Alors, à l’heure de mettre à l’honneur cette cité avec qui elle partage désormais les honneurs d’une reconnaissance mondiale, Vichy, évidemment, ne peut que lancer une invitation à la valse. C’est chose faite avec un concert venant s’inscrire dans la belle programmation estivale de la maison lyrique locale, riche de spectacles mêlant jazz, musique symphonique, et même théâtre équestre (avec la venue prochaine d’un cheval sur la scène de l’opéra, rien de moins).
Mais pour l’heure, donc, c’est surtout le public qui est invité à lâcher la bride, en se laissant entraîner par une Gourmandise Viennoise convoquant bien sûr le maître de la valse, Johann Strauss II, mais aussi des noms moins connus, mais essentiels dans l’histoire de la danse à trois temps et de l’opérette. C’est le cas d’Emmerich Kálmán, dont l’une plus fameuses œuvres, Princesse Czardas, eut droit au milieu du siècle dernier à ses reprises françaises popularisées par le couple formé par Paulette Merval et Marcel Merkès. Il y a aussi Nico Dostal, auteur d’une vingtaine d’opérettes mais aussi de nombreuses musiques de films aux débuts du cinéma parlant, ou encore Carl Millöcker, autre roi de l’opérette viennoise en son temps, et décédé en 1899... à Baden bei Wien.
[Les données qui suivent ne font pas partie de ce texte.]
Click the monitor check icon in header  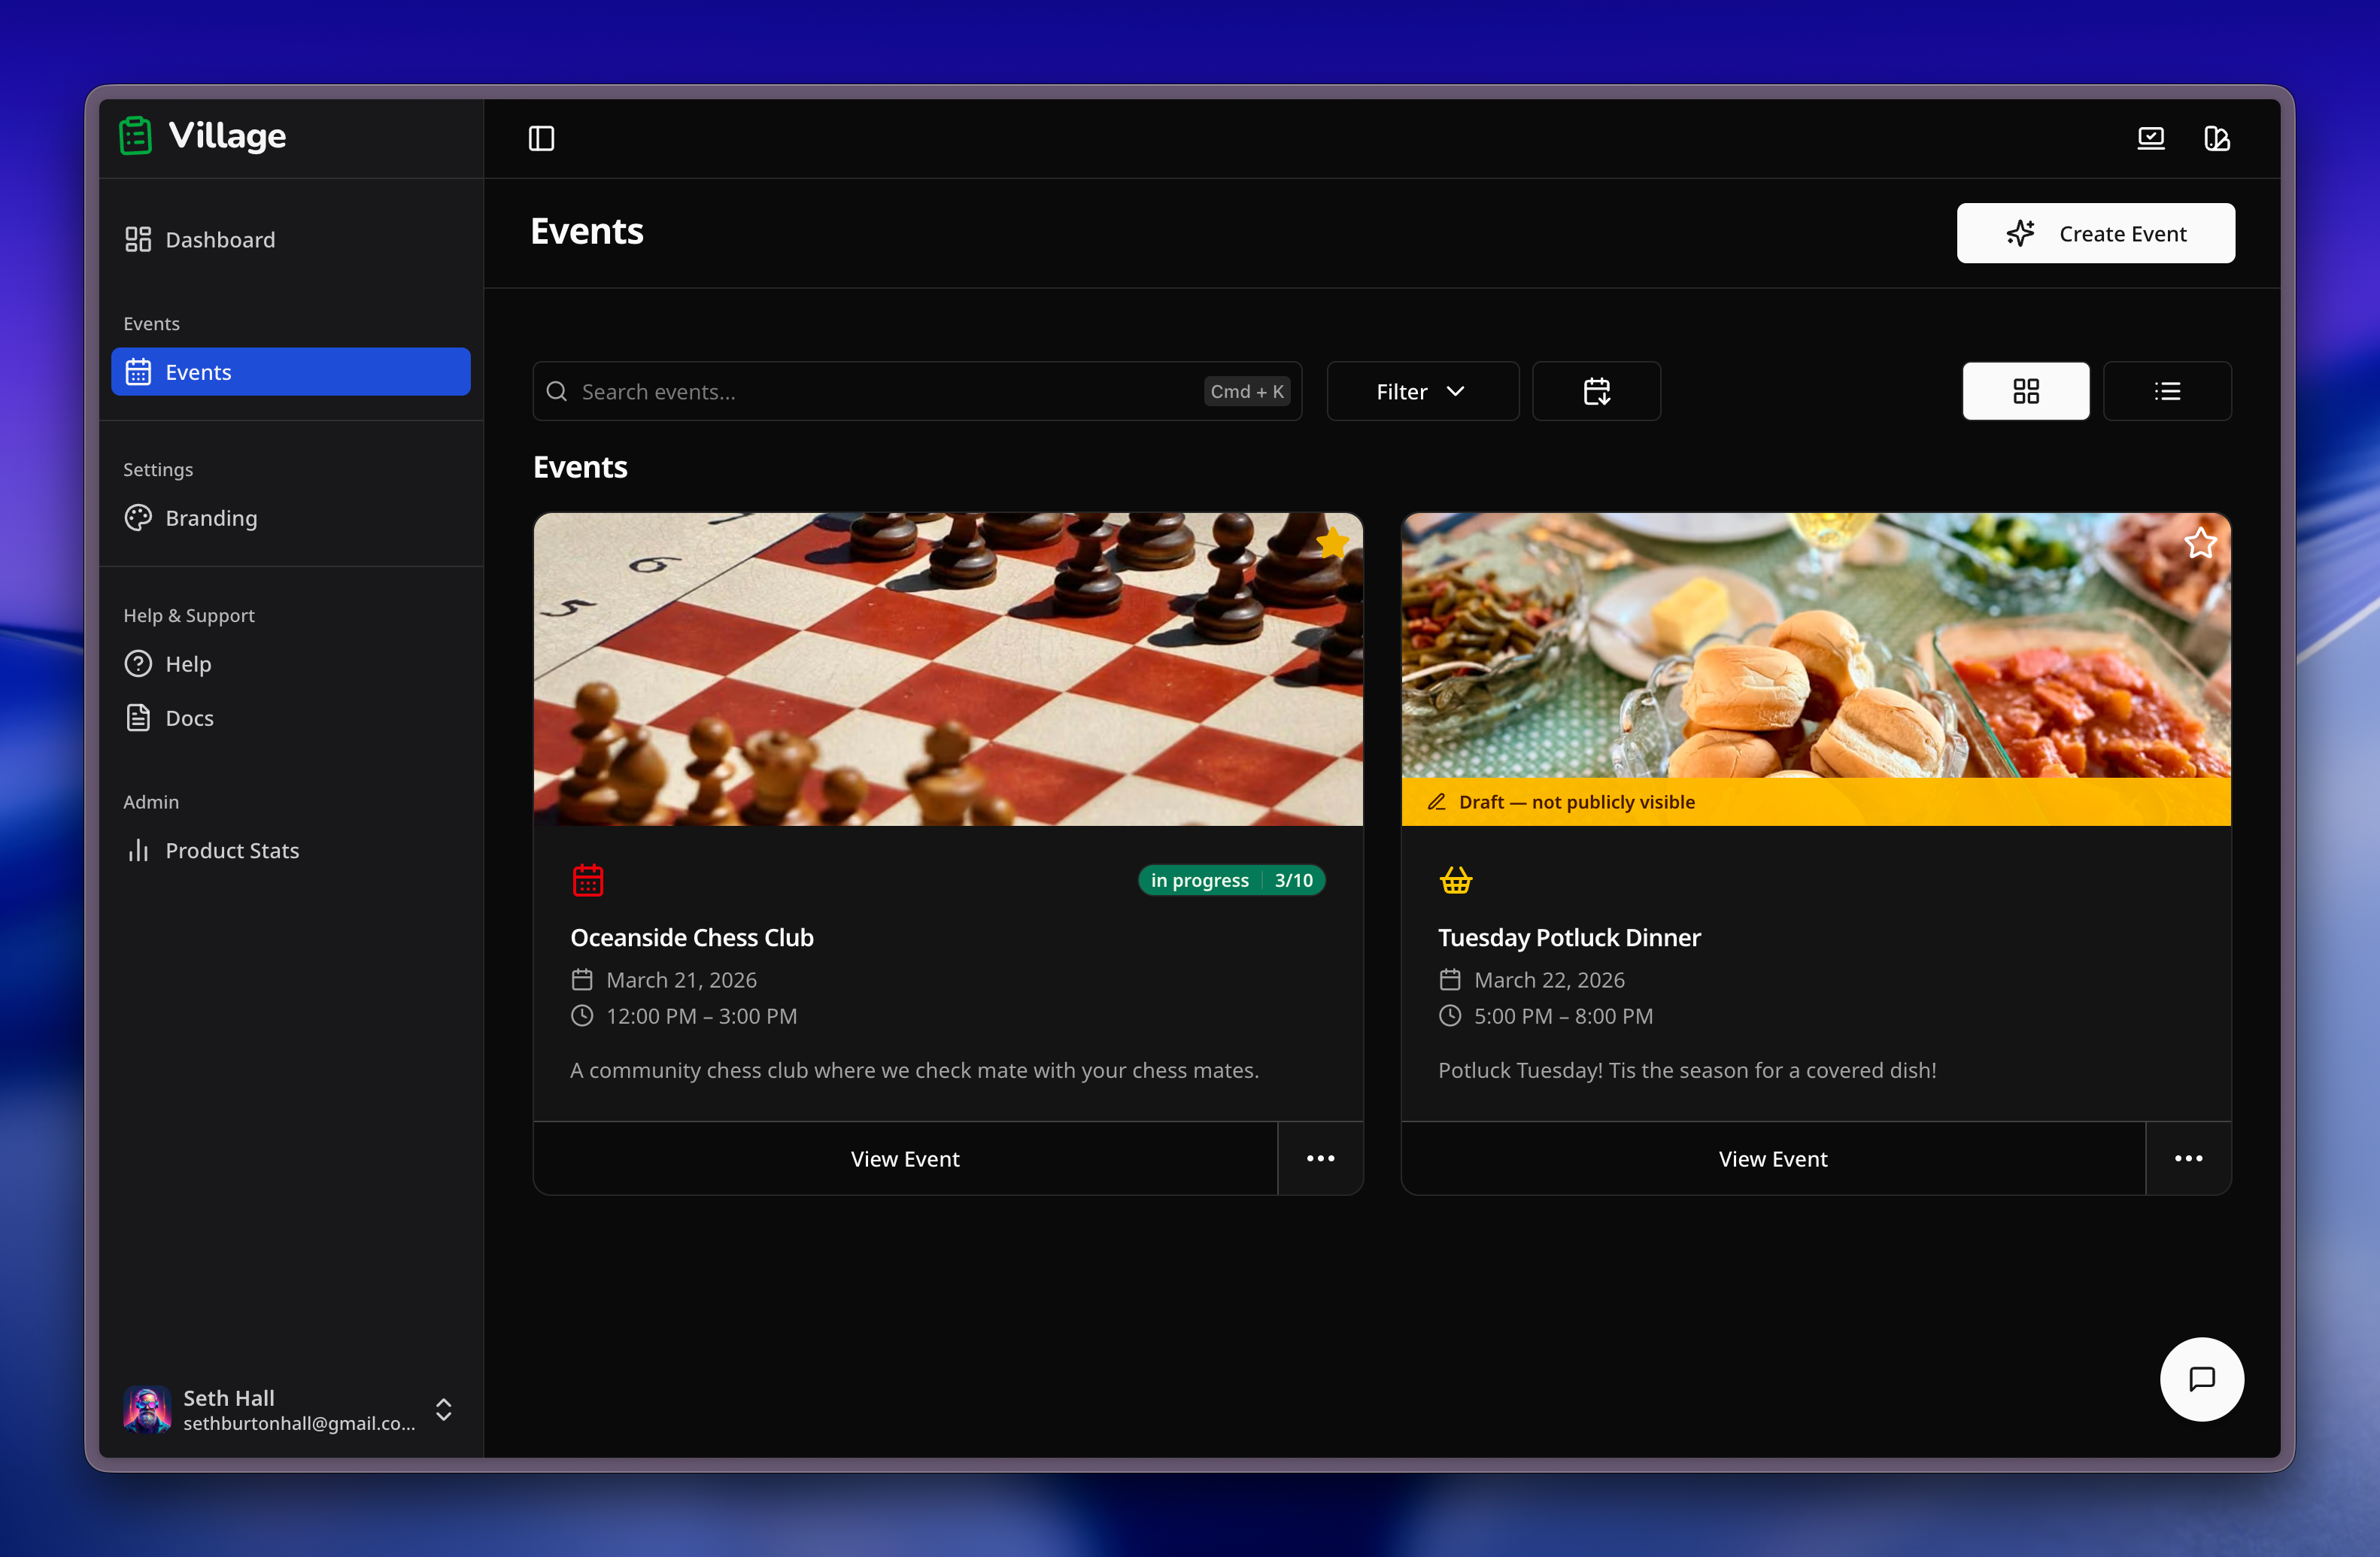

Un duo complice rompu à ce répertoire de gala
Du beau monde en somme, et des artistes autrichiens, donc forcément rompus à ce répertoire, pour servir ce programme effectivement bien gourmand. La soprano Nicole Lubinger est la première à se mettre en évidence, avec une voix aux teintes aussi gaies et fleuries que sa robe (aux carreaux Vichy revisités), et un timbre d’une fraîcheur s’accommodant idéalement de ces airs très dansants ici chantés avec bonheur et assurance. D’une belle amplitude sonore (aspect certes ici renforcé par l’usage de micros), et d’une belle souplesse dans le passage des registres, la voix envoûte et ravit en parlant d’amour dans l’air « Ich bin verliebt » du Clivia de Nico Dostal, avant de jouer de couleurs encore plus vives dans l’air « Gruss dich Gott, du liebes Nesterl », issue de l’opérette Wiener Blut (signée du compositeur Adolf Müller à partir du célèbre Sang Viennois de Strauss fils).
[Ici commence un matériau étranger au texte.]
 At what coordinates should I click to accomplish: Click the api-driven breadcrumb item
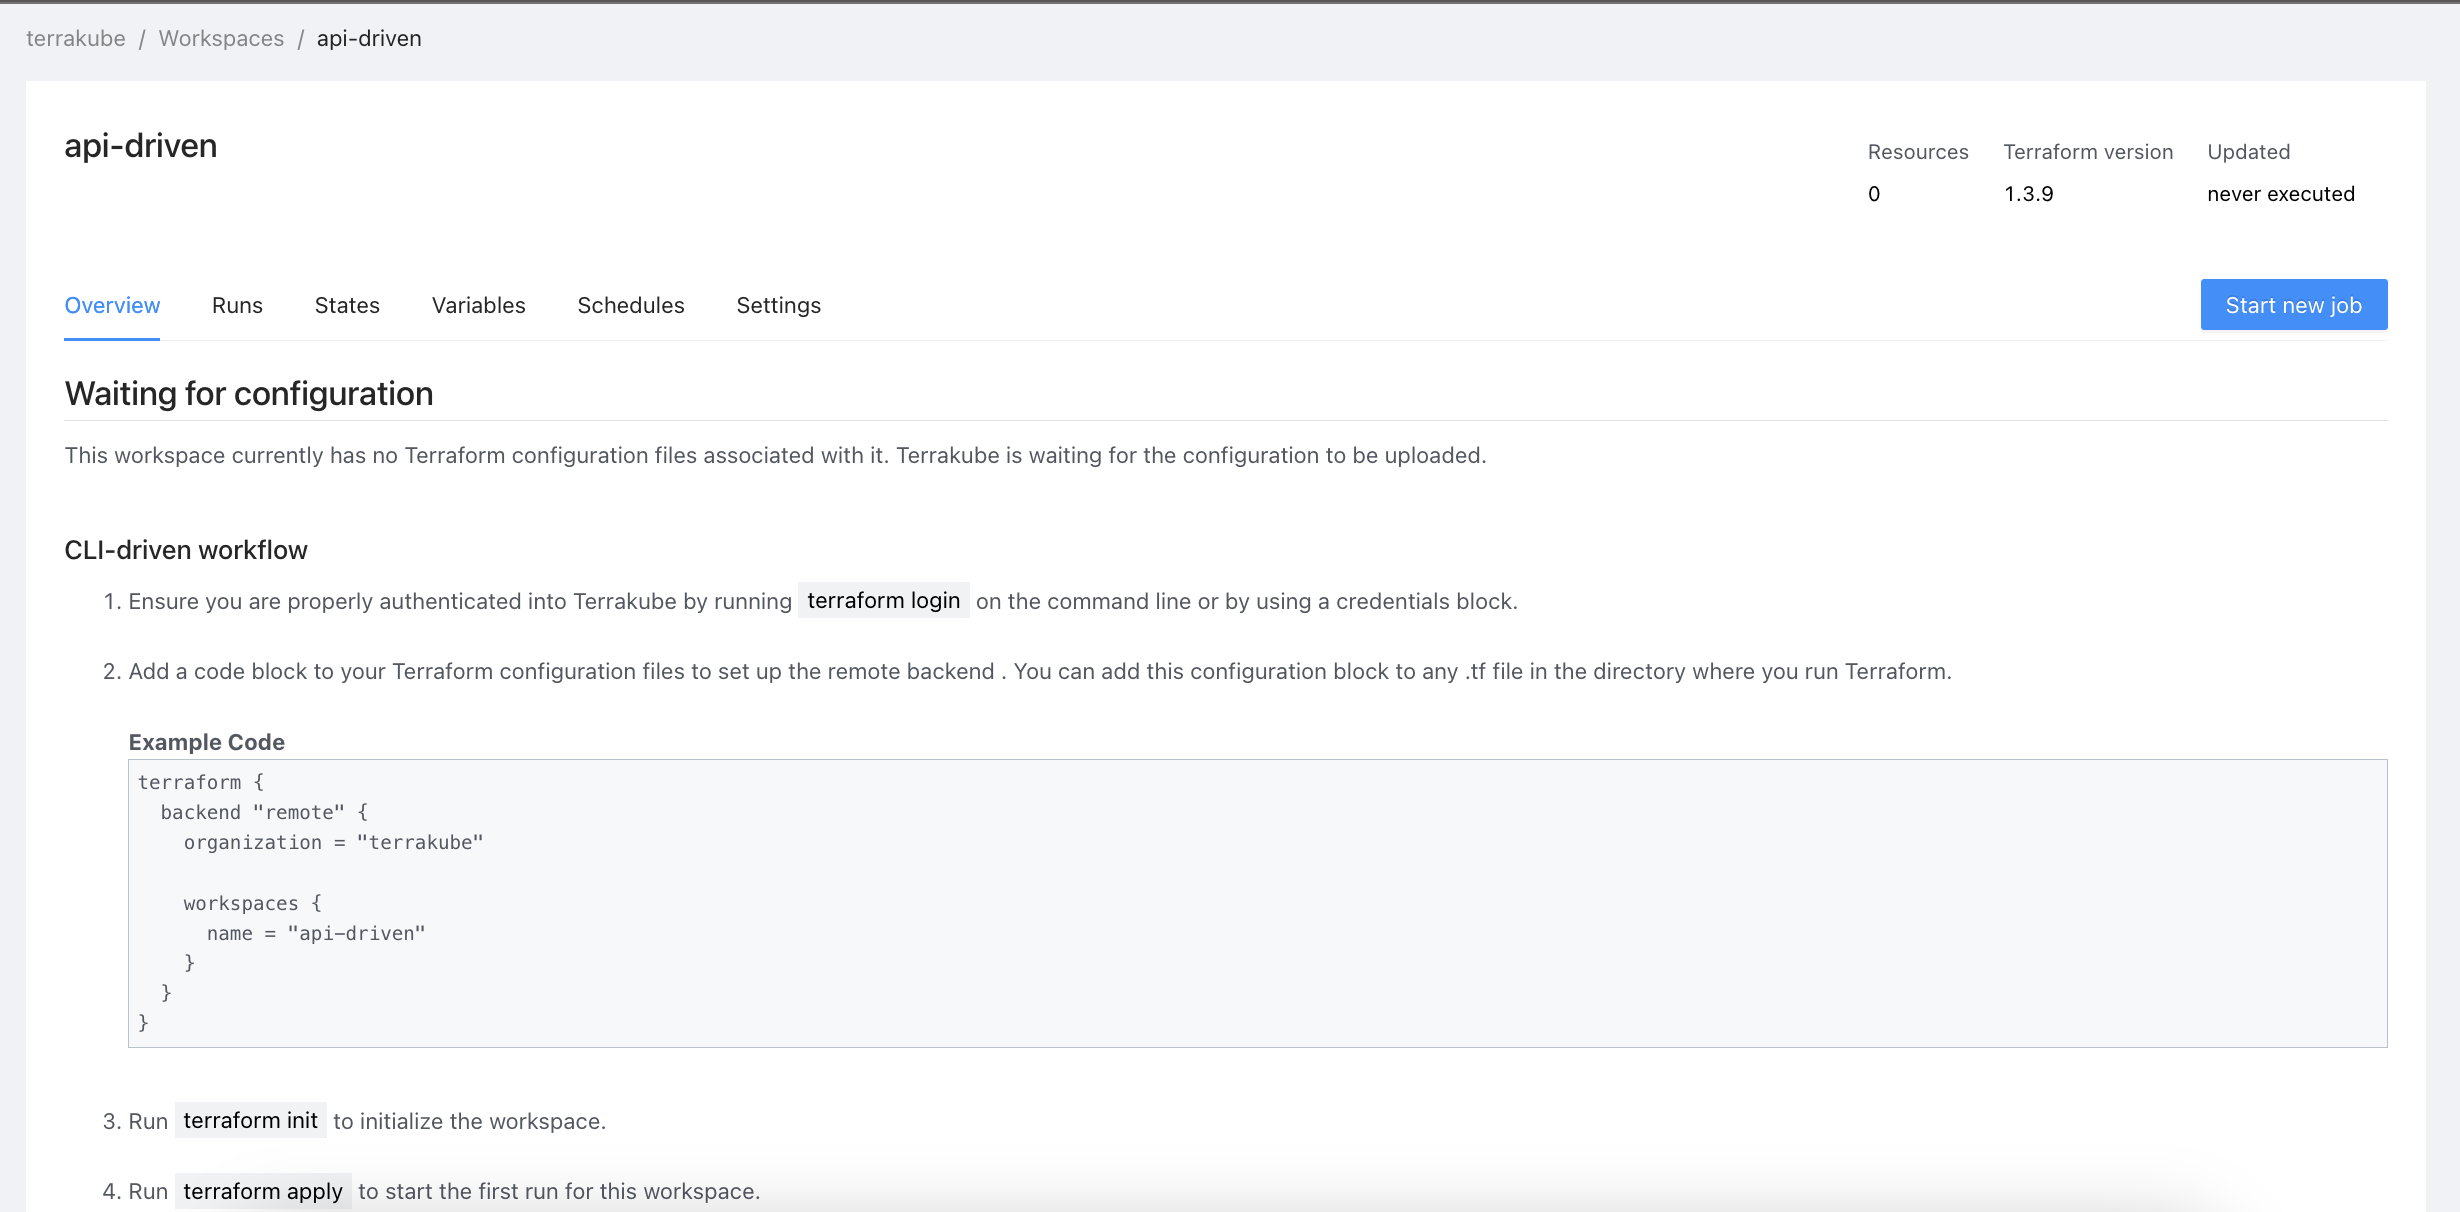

La voix de Günter Haumer, autre tête d’affiche de ce jour de fête, participe largement de la qualité du festin. Ce dernier est un habitué des grands rôles du répertoire lyrique (Don Giovanni, Almaviva, Germont), mais c’est aussi un spécialiste de la musique viennoise, ce qui saute aux yeux autant qu’aux oreilles. À chacun de ses airs dont la maîtrise se fait évidente, comme s’ils étaient des hymnes que tout Autrichien se devait de connaître, le baryton donne ainsi un relief physique de circonstance, avec de grands mouvements de bras et presque une manière de sautiller sur scène, mais aussi un joli volume sonore. Lequel s’exprime notamment dans le « Dunkelrote Rosen » issu de l’opérette Gasparone de Carl Millöcker, ou encore dans une page issue d’un autre maître du genre, Franz Lehár, avec ici un extrait de La Veuve Joyeuse. Voix pleine et expressive, souffle, musicalité, et sens de la narration aussi : rien ne manque dans l’exécution de ces deux « tubes » qui ravissent l’auditoire.
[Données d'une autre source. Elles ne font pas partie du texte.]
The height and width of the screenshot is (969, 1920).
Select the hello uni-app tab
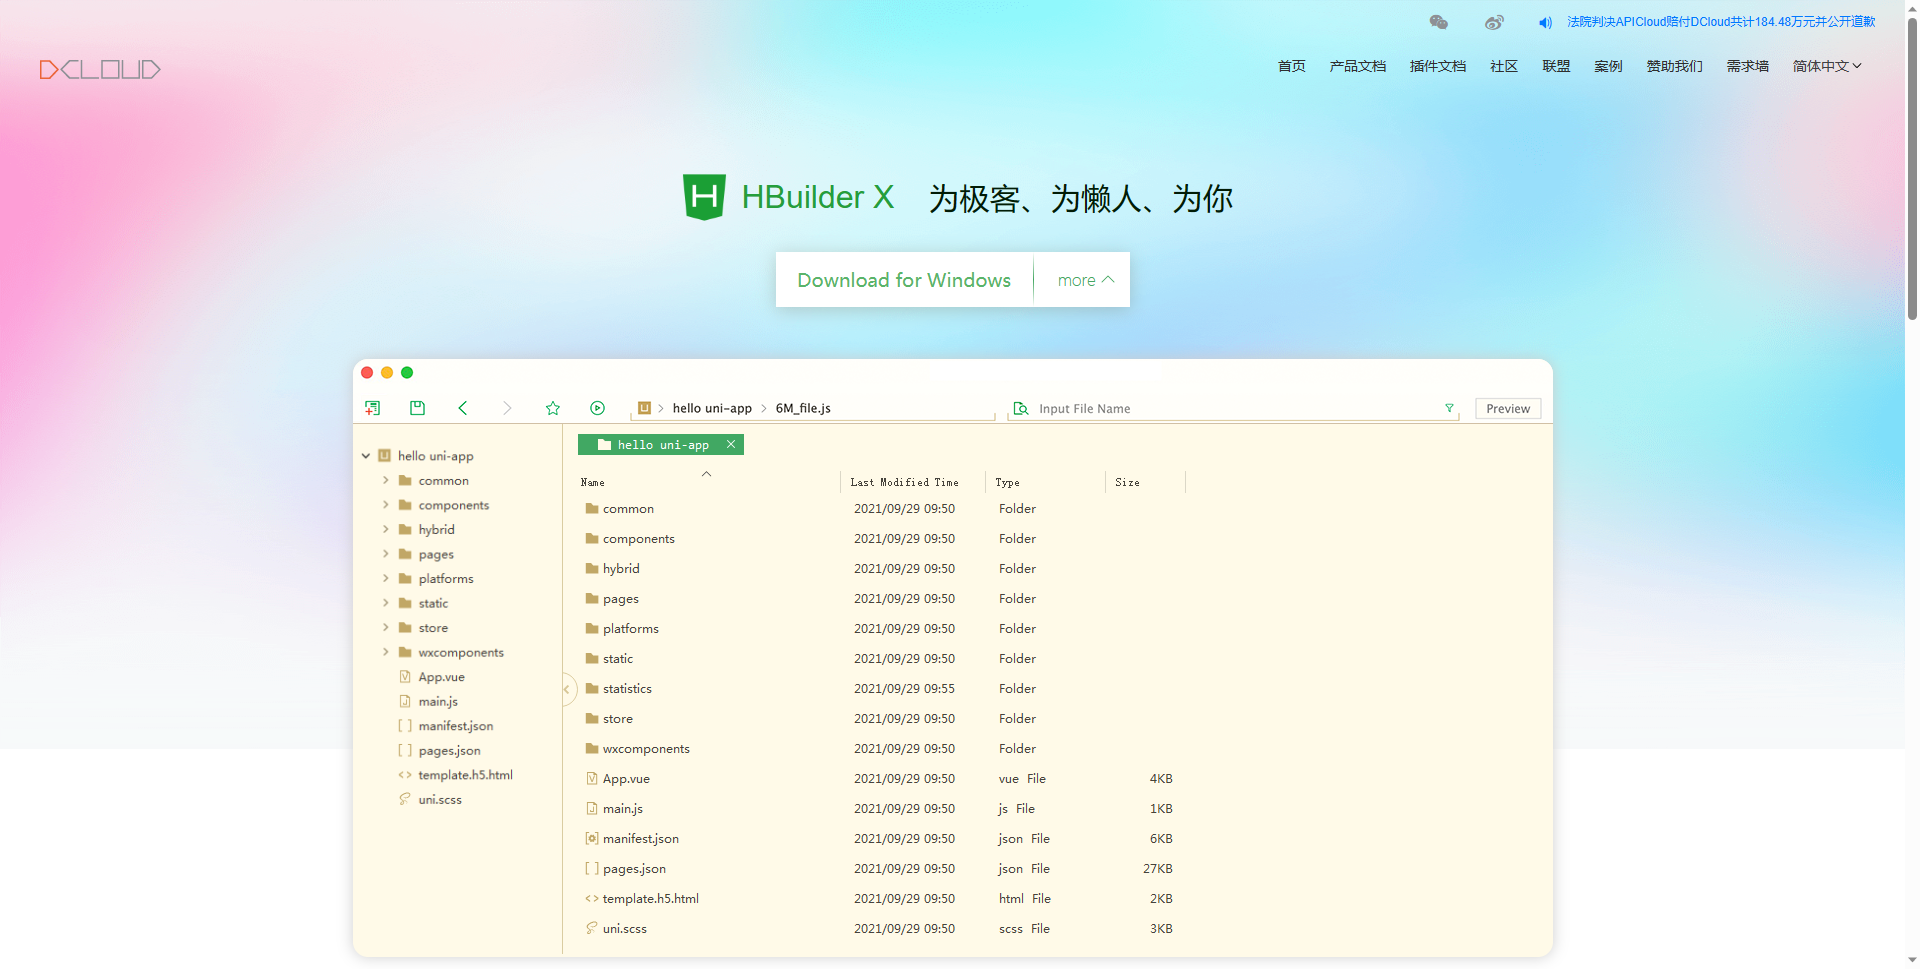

Et puisque l’heure est à la fête et aux grands classiques, le programme ne pouvait s’exonérer de quelques fameuses pages chantées à deux. L’une signée Lehár, encore, avec cet incontournable "Lippen schweigen" (Heure exquise), au charme poétique immortalisé par de si célèbres duos, puis le tout aussi enchanteur "Tanzen möcht ich", issu de la Princesse Czardas de Kálmán, Deux airs dans lequel les deux artistes unissent leurs voix, portés par un même entrain et par un même souci de parer la ligne de chant d’un vernis le plus brillant et coloré qui soit.
Un sens de l’esthétisme largement partagé derrière son piano par Laszlo Gyüker, habile accompagnateur mais surtout impeccable homme-orchestre aux doigts bondissants, maître dans l’art de faire siennes les valses et polkas de Strauss II (Roses du Sud, Sang viennois, Annen Polka) qui ravissent la foule. Les uns sifflent ces airs connus, d’autres balancent les pieds, et certains, avant d’aller sabrer le mousseux autrichien, en viennent enfin à embrayer quelques pas de valse. Un plaisir qui, lui, se consomme sans modération.